Using the records below, find every line that includes "accomplish" and copy it.
⁂
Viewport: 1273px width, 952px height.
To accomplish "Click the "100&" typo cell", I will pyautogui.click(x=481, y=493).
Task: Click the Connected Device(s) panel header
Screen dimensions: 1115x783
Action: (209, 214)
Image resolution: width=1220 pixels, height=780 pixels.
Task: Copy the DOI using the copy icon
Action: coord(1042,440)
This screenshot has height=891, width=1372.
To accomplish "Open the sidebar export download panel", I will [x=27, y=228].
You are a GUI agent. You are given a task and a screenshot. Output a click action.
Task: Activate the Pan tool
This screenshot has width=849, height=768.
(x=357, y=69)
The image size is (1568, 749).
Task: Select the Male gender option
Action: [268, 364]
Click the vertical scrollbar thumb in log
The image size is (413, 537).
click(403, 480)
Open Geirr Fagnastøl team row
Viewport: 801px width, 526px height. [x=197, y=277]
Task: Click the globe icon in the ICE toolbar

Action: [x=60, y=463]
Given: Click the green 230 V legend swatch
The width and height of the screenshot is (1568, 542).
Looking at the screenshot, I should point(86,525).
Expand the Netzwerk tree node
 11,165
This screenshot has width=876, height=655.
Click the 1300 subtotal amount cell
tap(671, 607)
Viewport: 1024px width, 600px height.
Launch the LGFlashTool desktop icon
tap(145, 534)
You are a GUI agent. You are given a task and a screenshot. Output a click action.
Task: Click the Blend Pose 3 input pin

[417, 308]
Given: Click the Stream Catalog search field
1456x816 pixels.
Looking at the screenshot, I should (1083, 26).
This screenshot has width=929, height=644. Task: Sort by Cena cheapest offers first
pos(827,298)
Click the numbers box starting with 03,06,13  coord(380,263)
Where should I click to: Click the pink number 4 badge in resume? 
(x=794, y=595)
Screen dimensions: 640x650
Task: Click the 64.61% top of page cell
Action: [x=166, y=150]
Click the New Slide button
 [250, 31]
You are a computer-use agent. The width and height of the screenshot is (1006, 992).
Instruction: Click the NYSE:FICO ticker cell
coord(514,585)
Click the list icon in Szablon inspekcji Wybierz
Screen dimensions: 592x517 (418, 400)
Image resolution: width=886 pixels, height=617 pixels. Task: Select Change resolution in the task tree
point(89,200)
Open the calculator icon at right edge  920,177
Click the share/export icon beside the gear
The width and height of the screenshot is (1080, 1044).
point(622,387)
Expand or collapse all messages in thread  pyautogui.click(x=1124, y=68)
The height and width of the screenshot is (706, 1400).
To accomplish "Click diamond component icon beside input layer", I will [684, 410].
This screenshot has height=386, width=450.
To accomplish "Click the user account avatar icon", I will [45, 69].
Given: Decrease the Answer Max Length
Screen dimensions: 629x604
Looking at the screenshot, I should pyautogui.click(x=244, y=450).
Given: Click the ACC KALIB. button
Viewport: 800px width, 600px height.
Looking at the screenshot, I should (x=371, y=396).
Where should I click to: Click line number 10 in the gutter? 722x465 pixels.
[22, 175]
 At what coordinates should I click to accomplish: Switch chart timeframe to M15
⁂
**EXPECTED ANSWER:**
To accomplish "Click the "100&" typo cell", I will pyautogui.click(x=481, y=493).
To accomplish "Open the sidebar export download panel", I will [x=27, y=228].
To accomplish "Click diamond component icon beside input layer", I will [684, 410].
To accomplish "Click the user account avatar icon", I will [45, 69].
 At what coordinates should I click to accomplish: Switch chart timeframe to M15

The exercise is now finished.